Tuesday, November 07, 2017 1:00 am
Teens raise funds for cancer research
Angela Sartiano | For The Journal Gazette
Sarah Wampler and Mallory Metzger lost their mothers to breast cancer before they graduated from high school.
The two girls discovered this connection while working at a Dairy Queen, according to Wampler.
Metzger's mother, Wampler says, was diagnosed with stage 3 breast cancer and died in 2016. Wampler's mother, Danielle Wampler, was diagnosed with stage 3 breast cancer in 2016.
The doctors told her mother that her cancer was gone, but it returned less than a year later, Wampler says. Her mother was then diagnosed with stage 4 cancer that spread to her lungs, bones and liver. She died last year on Mother's Day.
“When it was just stage 3, they gave my mother a number of weeks to do (chemotherapy) and she went through them,” Wampler says. “She got some sort of hormone pills to try to stop the cancer. She started back on chemo when it came back. They told her the tumor she had was sitting between her heart and her lungs, so they didn't want to do radiation. They told her it would grow.
“Eventually, it grew around her pulmonary artery. It was cutting off the blood flow and oxygen. The last option was radiation. She passed away not too long after that.”
After finding out that both teens had lost their mothers to breast cancer, the friends decided to conduct a fundraiser to help raise money for breast cancer research. It was then they tapped into another connection the two had: high school.

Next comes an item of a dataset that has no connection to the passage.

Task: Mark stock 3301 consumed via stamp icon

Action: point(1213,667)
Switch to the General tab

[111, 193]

Wampler, now an 18-year-old freshman at IPFW, graduated last year from Adams Central High School, where Metzger is now a senior.
Wampler says the teens approached their high school principal about conducting a fundraiser, choosing to give the money raised to the Adams County Cancer Coalition, which gives the money to “actual people in our county who are fighting cancer at the moment,” Wampler says.

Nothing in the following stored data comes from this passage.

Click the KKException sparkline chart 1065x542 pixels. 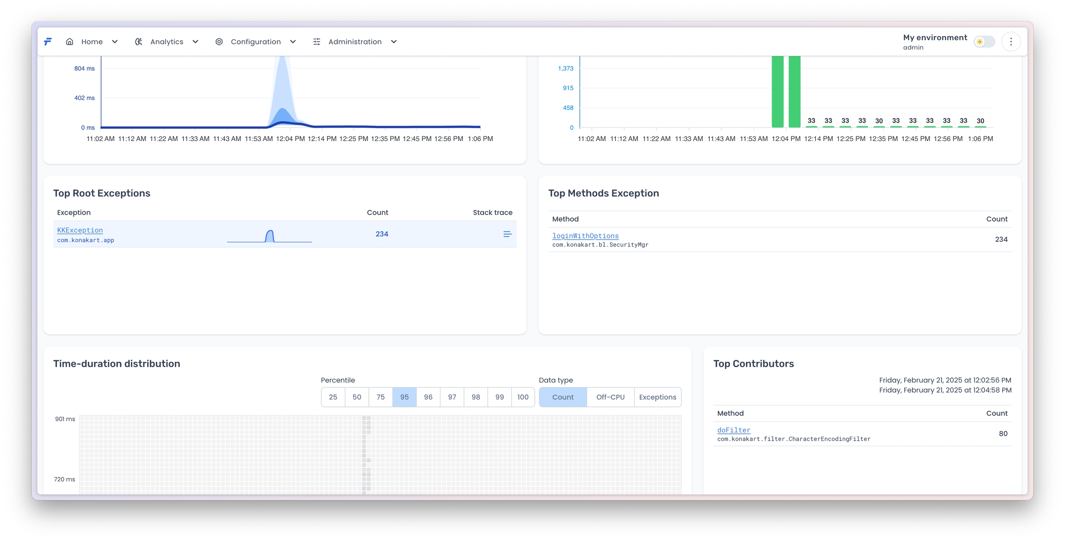click(269, 236)
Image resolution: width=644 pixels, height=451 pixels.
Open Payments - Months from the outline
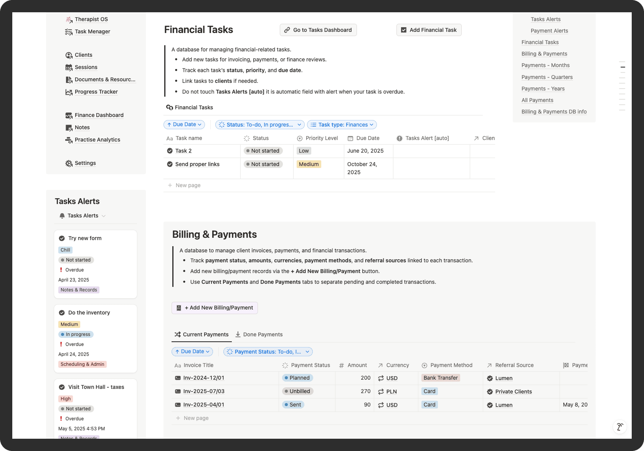coord(545,65)
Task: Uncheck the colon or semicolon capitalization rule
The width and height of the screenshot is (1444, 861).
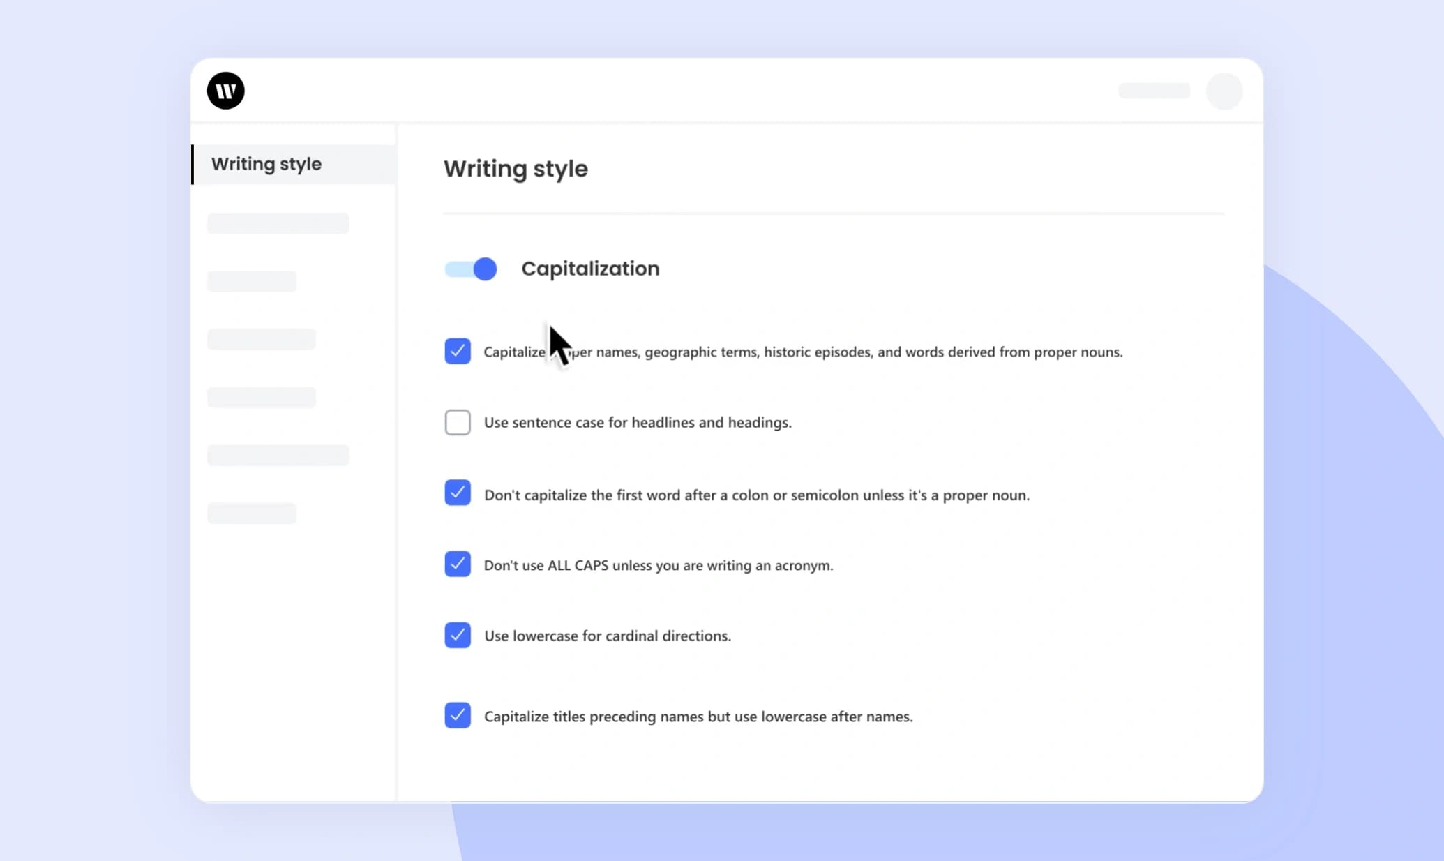Action: click(458, 493)
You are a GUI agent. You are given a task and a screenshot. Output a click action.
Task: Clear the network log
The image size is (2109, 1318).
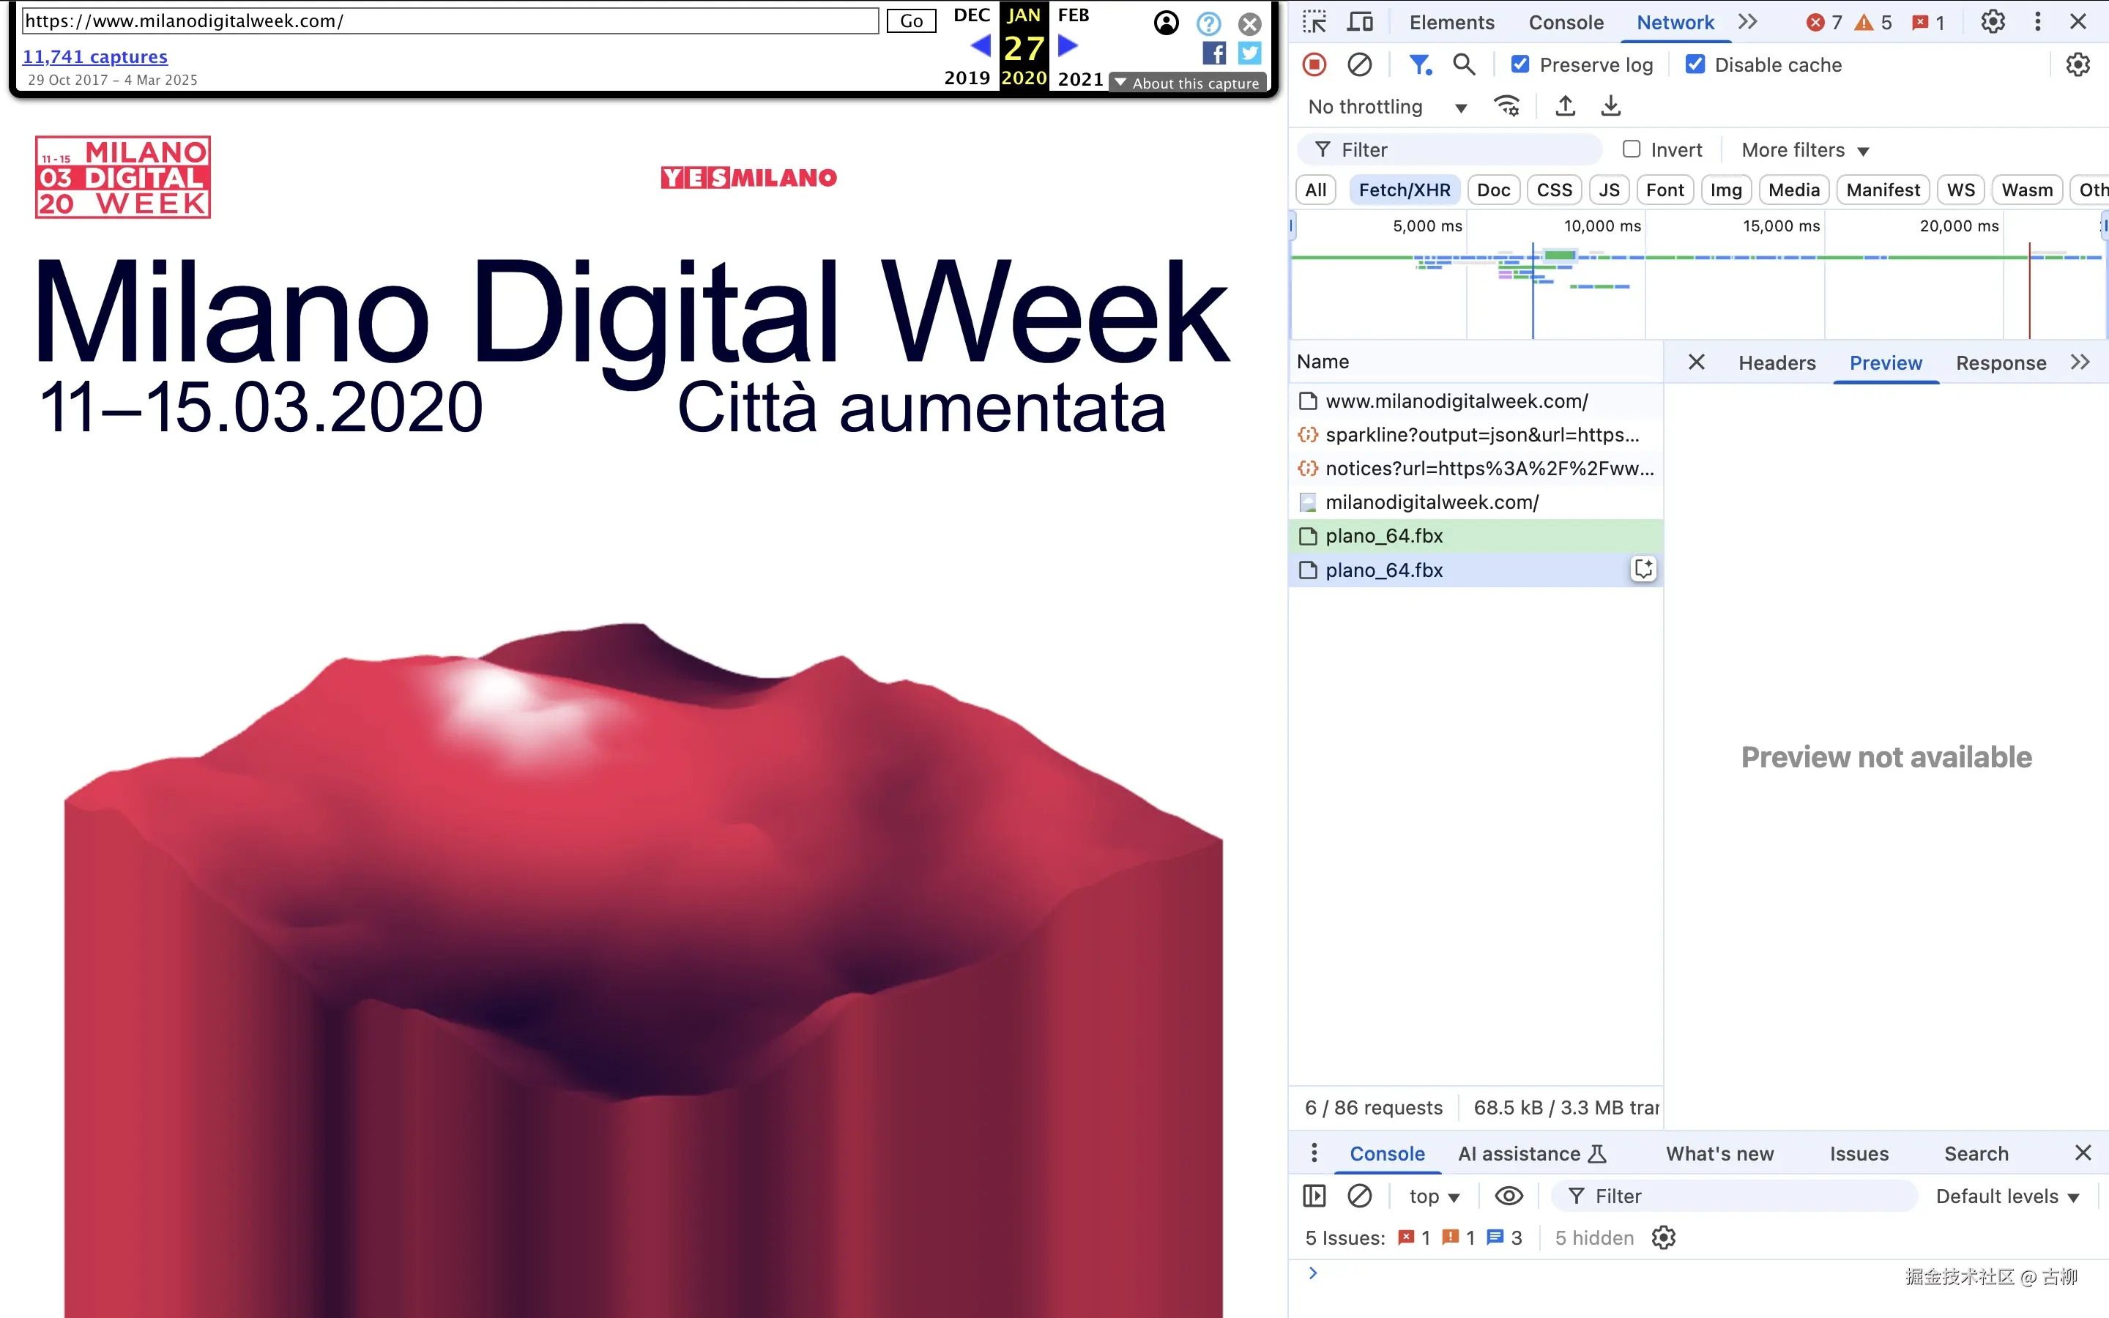(1360, 65)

Wampler is soft-spoken and smiles when she talks about the charity.
She also got help from her grandparents, who helped to set up for the fundraiser and sell the merchandise, along with tickets.

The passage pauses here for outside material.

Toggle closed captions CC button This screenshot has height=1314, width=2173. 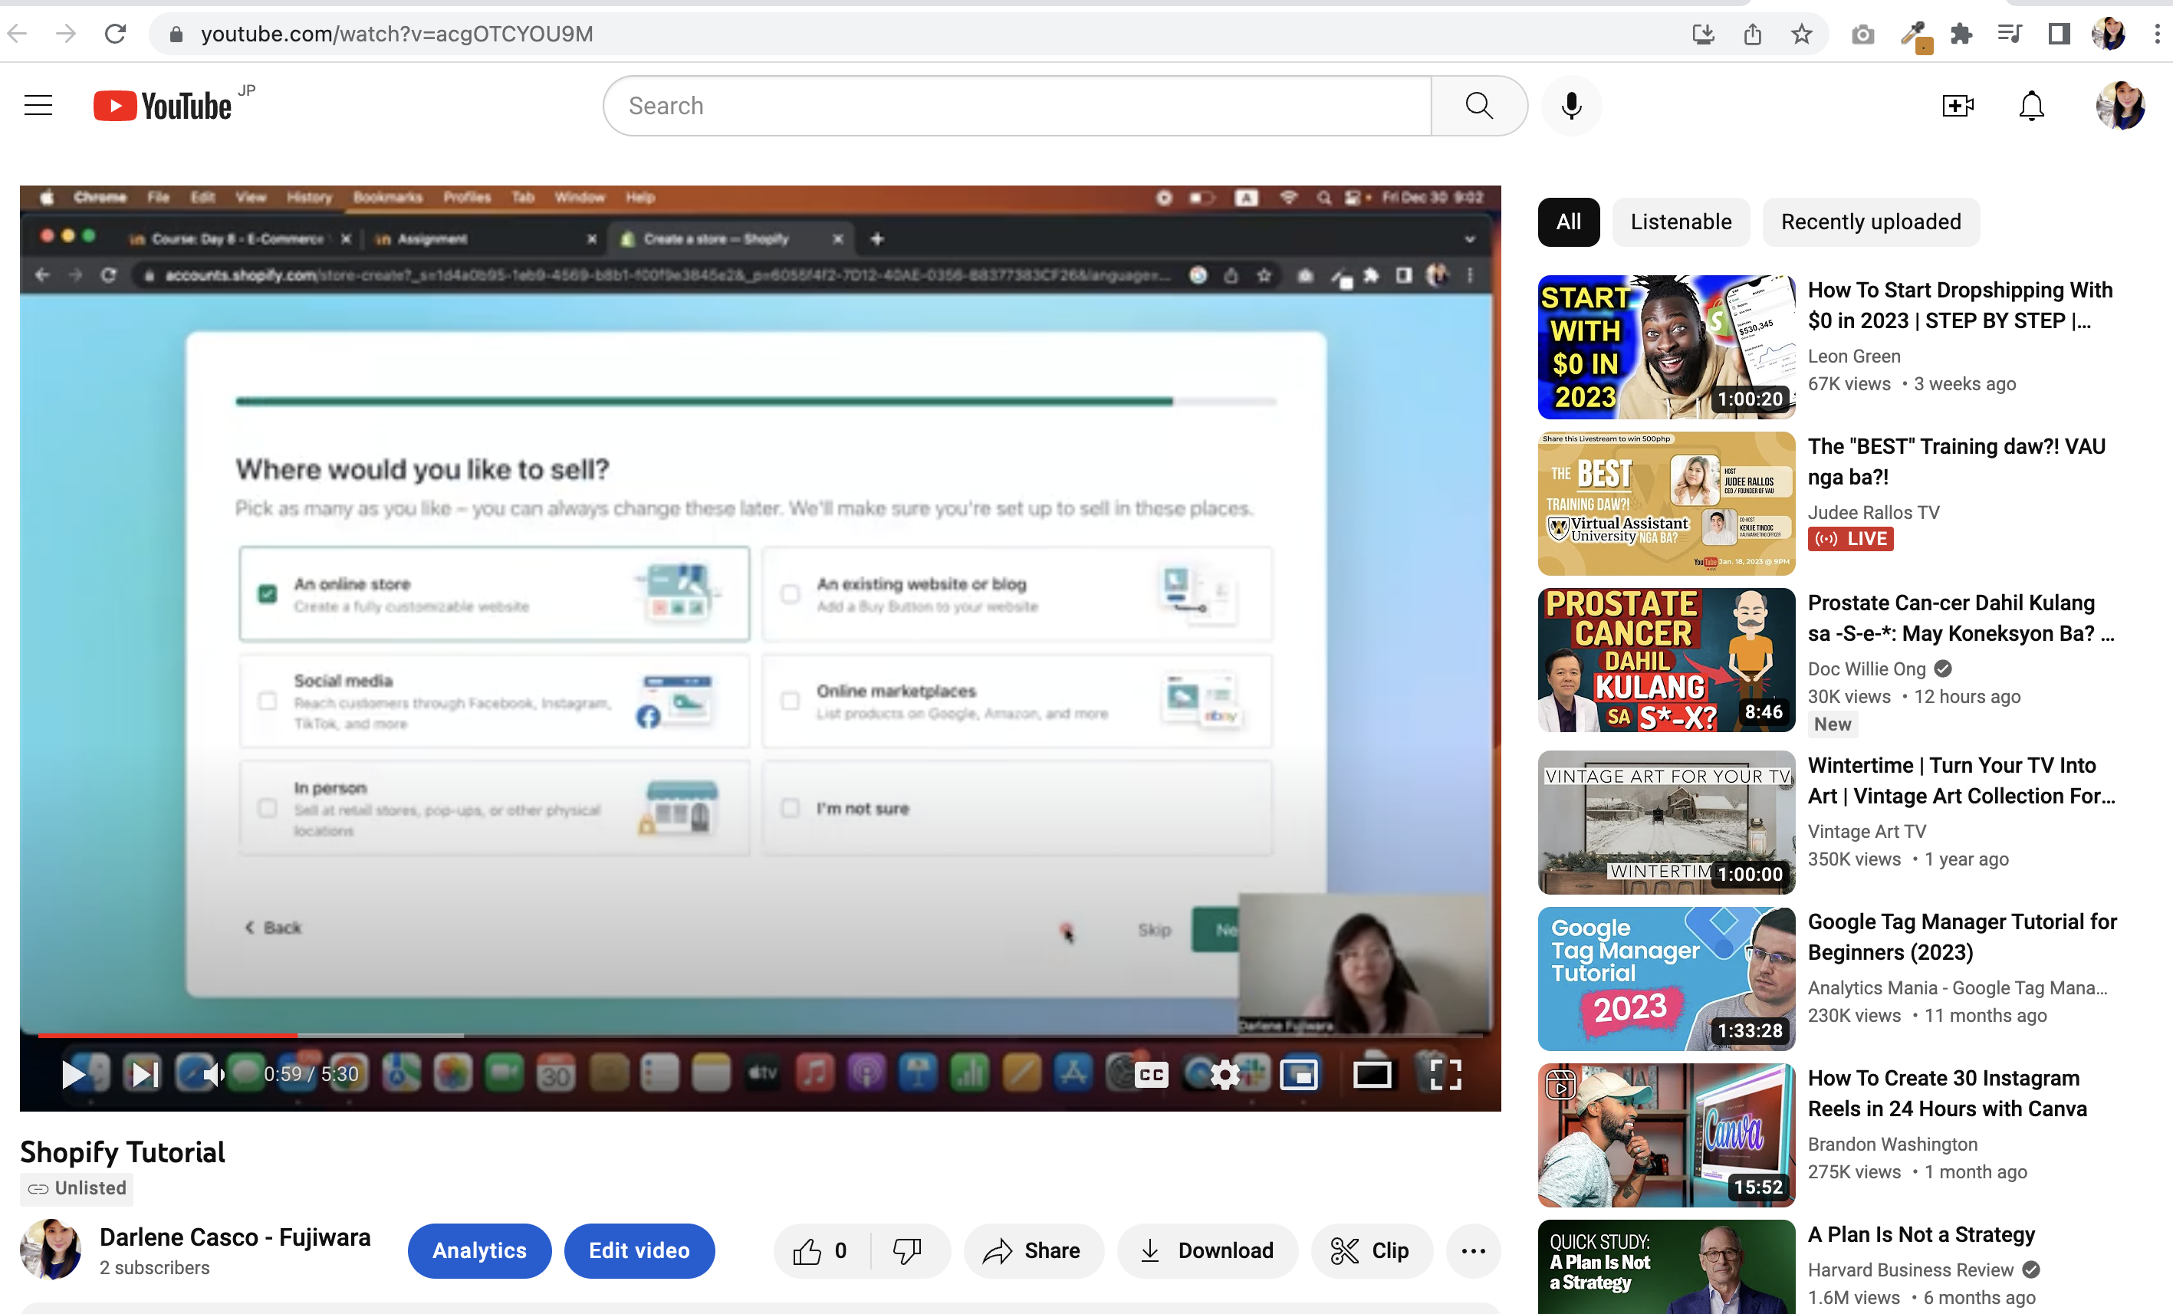(x=1151, y=1074)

“We started off selling these bracelets we had made to raise money for the big event we wanted to do,” Wampler says. “We rented a popcorn and snow cone machine. People donated money or bought tickets.
“We ordered bracelets online and sold them for a dollar a bracelet. We had six different colors that said 'Fight For a Cure' with a ribbon symbol on them. We didn't want to just do pink, but other colors to represent different cancers.”
All together, the fundraiser, which was held in September, raised $1,000.
Wampler doesn't think she will do anymore fundraisers any time soon.
She's just happy that she was able to raise money for others and make a connection with someone else who understands what it was like to lose a mother to the disease.